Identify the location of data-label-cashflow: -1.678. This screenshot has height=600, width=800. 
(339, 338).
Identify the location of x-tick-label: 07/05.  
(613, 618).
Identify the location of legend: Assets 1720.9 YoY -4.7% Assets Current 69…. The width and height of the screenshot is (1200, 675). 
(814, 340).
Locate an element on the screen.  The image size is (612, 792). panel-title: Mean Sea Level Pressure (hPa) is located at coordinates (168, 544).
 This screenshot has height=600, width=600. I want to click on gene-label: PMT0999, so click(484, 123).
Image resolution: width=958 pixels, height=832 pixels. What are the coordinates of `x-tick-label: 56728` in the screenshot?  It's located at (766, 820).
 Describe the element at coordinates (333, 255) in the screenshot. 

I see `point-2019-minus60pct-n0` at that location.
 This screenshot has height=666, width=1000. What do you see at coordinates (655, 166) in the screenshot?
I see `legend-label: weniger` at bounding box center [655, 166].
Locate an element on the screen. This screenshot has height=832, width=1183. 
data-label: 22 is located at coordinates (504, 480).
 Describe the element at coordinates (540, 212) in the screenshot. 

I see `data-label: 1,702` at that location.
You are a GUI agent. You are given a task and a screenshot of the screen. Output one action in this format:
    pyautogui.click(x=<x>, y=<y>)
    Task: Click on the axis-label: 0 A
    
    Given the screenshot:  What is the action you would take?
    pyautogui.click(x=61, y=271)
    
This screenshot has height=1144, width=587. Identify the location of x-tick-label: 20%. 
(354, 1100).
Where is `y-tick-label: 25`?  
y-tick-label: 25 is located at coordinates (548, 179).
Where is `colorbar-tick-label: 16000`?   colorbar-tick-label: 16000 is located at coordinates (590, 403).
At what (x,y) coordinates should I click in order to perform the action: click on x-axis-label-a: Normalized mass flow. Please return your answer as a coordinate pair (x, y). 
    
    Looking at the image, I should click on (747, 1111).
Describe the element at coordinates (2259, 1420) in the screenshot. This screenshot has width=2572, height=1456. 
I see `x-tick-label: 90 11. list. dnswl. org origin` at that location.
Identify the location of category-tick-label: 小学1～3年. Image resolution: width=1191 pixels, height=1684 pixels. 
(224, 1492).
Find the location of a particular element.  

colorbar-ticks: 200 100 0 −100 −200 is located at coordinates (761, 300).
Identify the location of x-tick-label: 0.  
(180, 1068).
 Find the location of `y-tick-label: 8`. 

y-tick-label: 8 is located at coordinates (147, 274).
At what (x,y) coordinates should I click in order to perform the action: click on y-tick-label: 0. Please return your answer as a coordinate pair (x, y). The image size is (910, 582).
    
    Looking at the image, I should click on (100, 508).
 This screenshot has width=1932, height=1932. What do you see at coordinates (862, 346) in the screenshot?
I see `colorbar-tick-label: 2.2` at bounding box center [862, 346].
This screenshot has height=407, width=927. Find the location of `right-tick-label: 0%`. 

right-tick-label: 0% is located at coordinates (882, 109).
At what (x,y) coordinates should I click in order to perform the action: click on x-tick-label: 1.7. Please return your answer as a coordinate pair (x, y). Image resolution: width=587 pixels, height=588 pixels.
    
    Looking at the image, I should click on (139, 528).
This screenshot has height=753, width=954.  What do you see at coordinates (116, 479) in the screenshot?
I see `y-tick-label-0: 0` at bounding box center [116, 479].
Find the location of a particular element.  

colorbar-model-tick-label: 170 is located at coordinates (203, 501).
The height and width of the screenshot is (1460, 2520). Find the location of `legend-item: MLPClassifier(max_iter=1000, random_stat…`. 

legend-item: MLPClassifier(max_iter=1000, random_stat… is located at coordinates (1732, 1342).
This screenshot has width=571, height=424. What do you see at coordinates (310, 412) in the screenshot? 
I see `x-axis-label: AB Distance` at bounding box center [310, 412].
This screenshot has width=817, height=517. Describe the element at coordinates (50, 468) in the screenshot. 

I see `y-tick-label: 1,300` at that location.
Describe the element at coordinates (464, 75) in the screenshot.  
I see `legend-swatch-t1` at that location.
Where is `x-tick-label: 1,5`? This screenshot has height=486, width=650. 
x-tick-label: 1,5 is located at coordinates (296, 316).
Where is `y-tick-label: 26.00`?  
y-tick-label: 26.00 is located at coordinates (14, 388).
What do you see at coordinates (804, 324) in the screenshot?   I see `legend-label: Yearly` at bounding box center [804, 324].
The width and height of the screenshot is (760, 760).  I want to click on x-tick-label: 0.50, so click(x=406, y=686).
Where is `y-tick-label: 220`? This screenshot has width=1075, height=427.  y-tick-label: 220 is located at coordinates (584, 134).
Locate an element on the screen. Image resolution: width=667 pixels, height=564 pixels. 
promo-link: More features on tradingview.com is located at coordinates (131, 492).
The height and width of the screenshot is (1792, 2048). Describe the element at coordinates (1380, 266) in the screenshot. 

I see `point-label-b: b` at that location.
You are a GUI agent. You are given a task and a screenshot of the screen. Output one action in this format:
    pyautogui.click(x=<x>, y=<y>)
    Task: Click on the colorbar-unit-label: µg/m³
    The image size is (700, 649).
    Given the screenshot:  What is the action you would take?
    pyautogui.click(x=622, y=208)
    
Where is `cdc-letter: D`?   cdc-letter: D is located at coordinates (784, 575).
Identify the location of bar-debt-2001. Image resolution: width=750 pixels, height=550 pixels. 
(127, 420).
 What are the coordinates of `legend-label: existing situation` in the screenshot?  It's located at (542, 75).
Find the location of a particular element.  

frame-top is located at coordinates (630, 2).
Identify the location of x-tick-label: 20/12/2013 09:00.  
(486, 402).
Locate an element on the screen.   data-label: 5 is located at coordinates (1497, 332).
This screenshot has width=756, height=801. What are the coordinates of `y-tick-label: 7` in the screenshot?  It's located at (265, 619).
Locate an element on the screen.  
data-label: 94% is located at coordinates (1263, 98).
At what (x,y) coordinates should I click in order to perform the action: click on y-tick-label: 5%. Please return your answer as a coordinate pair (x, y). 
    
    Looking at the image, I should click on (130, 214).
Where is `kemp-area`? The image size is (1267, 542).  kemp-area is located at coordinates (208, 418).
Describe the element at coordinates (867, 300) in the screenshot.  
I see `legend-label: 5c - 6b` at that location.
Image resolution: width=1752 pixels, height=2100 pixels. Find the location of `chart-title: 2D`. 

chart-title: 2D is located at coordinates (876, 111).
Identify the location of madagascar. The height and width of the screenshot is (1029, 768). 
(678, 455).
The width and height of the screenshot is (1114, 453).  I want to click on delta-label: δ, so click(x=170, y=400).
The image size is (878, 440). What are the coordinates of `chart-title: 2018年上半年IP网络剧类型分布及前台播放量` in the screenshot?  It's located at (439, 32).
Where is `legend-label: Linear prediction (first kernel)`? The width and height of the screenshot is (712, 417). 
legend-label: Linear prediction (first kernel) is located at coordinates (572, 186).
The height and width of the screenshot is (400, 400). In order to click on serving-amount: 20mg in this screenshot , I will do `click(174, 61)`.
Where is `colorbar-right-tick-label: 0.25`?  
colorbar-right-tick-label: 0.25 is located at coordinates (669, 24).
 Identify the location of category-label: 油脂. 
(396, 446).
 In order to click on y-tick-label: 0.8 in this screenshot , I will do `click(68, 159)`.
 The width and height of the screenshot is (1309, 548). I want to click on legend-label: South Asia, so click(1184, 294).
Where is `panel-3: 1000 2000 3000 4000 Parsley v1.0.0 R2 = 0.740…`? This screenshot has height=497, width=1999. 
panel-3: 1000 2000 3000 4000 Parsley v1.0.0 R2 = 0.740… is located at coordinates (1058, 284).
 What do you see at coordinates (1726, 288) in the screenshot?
---+---
위 자료에서 "bounding"라는 단어가 포함된 줄을 모두 찾아 옮겨 적으세요.

→ **정답**:
I see `legend-label: weniger` at bounding box center [655, 166].
I see `colorbar-tick-label: 2.2` at bounding box center [862, 346].
I see `y-tick-label-0: 0` at bounding box center [116, 479].
I see `x-axis-label: AB Distance` at bounding box center [310, 412].
What do you see at coordinates (804, 324) in the screenshot?   I see `legend-label: Yearly` at bounding box center [804, 324].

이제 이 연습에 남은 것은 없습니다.